Seule bonne nouvelle, la richesse autrement dit la diversité des espèces ne semble pas être impactée par les activités humaines. Combien de temps avant que l’homme n’atteigne ces derniers refuges ? « Mille kilomètres de l’homme, c’est surement le seuil au-delà duquel certains bateaux ne vont pas parce que la pêche n’est plus rentable en raison notamment du coût du carburant » explique David Mouillot qui met en garde contre les conséquences que pourrait avoir une baisse des prix du carburant ou des subventions pour compenser ce prix qui agit surement comme une barrière à la surexploitation de certaines zones de l’océan.

Faire bouger les lignes politiques avec la science

Depuis les années 50, le volume de la pêche industrielle a été multiplié par quatre passant de 20 millions de tonnes à 80 millions. Au total, 55% des océans sont exploités par la pêche tandis que les aires marines protégées ne représentent que 3,4% de la surface des océans.
Des zones protégées qui couvrent finalement peu les habitats préférentiels des prédateurs marins comme le soulignait déjà le chercheur dans une précédente publication (à lire notre article Trop proche humain dans LUM n°8). D’où l’importance d’établir au plus vite de nouvelles aires marines protégées comprenant des zones de haute mer éloignées de toutes activités humaines.
Une priorité selon David Mouillot pour qui « la publication dans les revues n’est pas une finalité. Nous voulons faire bouger les lignes sur le plan législatif et politique en alertant sur des messages simples. Il faut sensibiliser les dirigeants sur la rareté et l’importance de nos derniers écosystèmes refuges dans cette nouvelle ère de l’anthropocène. » Une sensibilisation par la recherche qui a déjà permis d’obtenir la protection des Iles Chesterfield au large de la Nouvelle-Calédonie avec de précédentes expéditions.

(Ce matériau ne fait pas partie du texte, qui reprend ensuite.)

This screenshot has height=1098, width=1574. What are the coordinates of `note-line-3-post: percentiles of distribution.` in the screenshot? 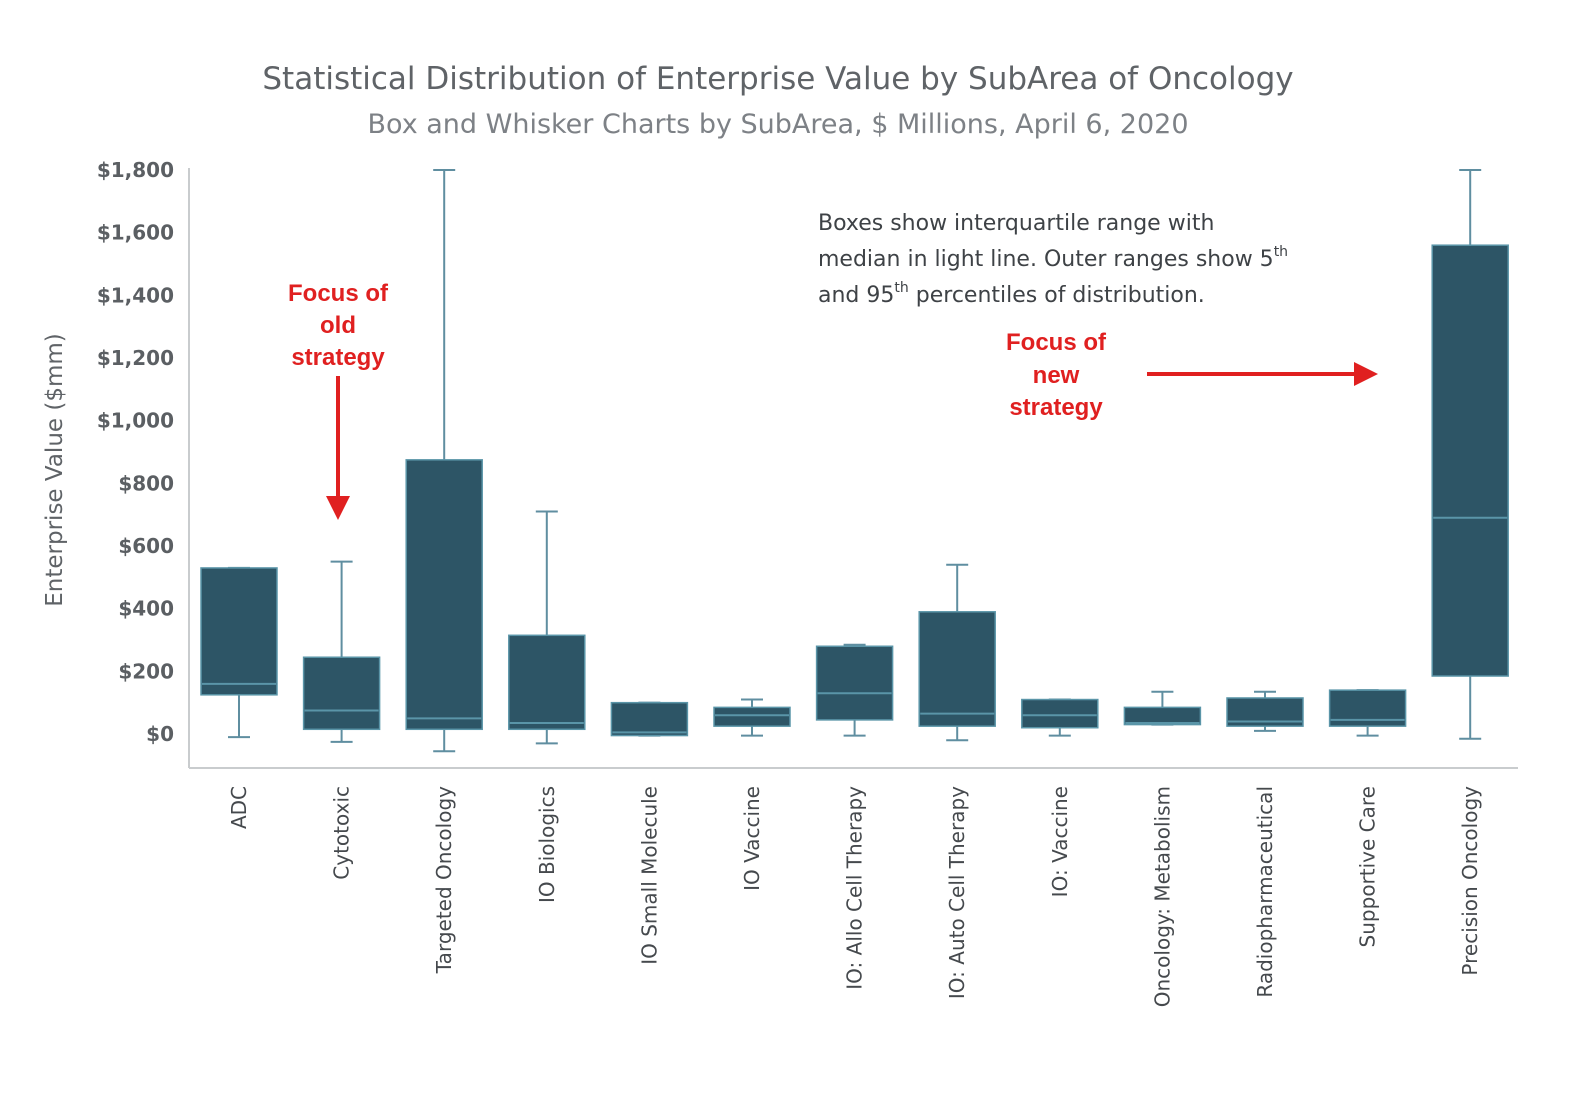 It's located at (1057, 296).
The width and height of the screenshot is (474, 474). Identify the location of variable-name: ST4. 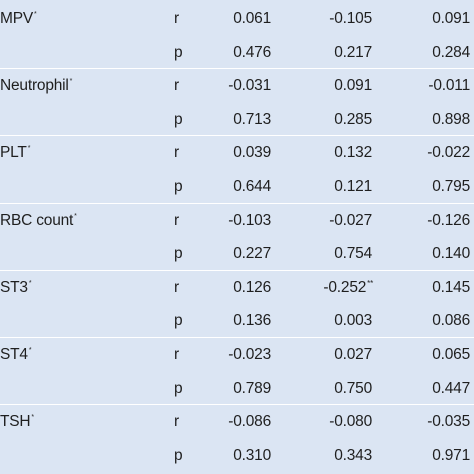
(14, 354).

Des drones et de l’ADN environnemental

Actuellement l’équipe internationale poursuit cette étude sur plus de 3000 sites. La Méditerranée fait désormais partie de leurs zones de surveillance. En plus des caméras appâtées, les chercheurs travaillent aujourd’hui avec l’ ADN environnemental avec l’entreprise SpyGen récemment implantée à MARBEC via l’initiative Companies on Campus de l’iSite MUSE. « Ces techniques permettent de détecter la présence des prédateurs en complément de l’installation des caméras grâce aux traces ADN qu’ils laissent dans l’eau. Cela nous ouvre une fenêtre spatiale et temporelle de détection beaucoup plus large. Là aussi nous avons une ambition de couverture globale des océans avec un observatoire de la biodiversité via l’ADNe (ALIVe : All Life InVentory using eDNA) qui vient d’être labélisé par l’ADEME avec SpyGen comme porteur.« 

Une identification de la mégafaune grâce à des drones et des ULM en zone côtière permettra encore d’enrichir cette étude. Une post-doctorante de MARBEC, qui vient d’obtenir une bourse européenne Marie Curie avec l’Université de Montpellier, va travailler sur ce projet dans le lagon de Nouvelle-Calédonie en collaboration avec le laboratoire ENTROPIE. Des techniques nouvelles pour « assurer une nouvelle génération de suivi de cette mégafaune qui est un véritable enjeu de conservation, conclut David Mouillot. Ces espèces seront les premières à disparaître de nos océans.« 

Le vendredi 29 novembre 2019, le CESAB (CEntre de Synthèse et d’Analyse sur la Biodiversité) programme phare de la Fondation pour la Recherche sur la Biodiversité (FRB), qui est financeur du projet et du groupe de travail Pelagic, organise une conférence à ce sujet sur Montpellier. Il y sera question des nouveaux défis en matière de surveillance de la faune et des activités humaines dans les aires protégées.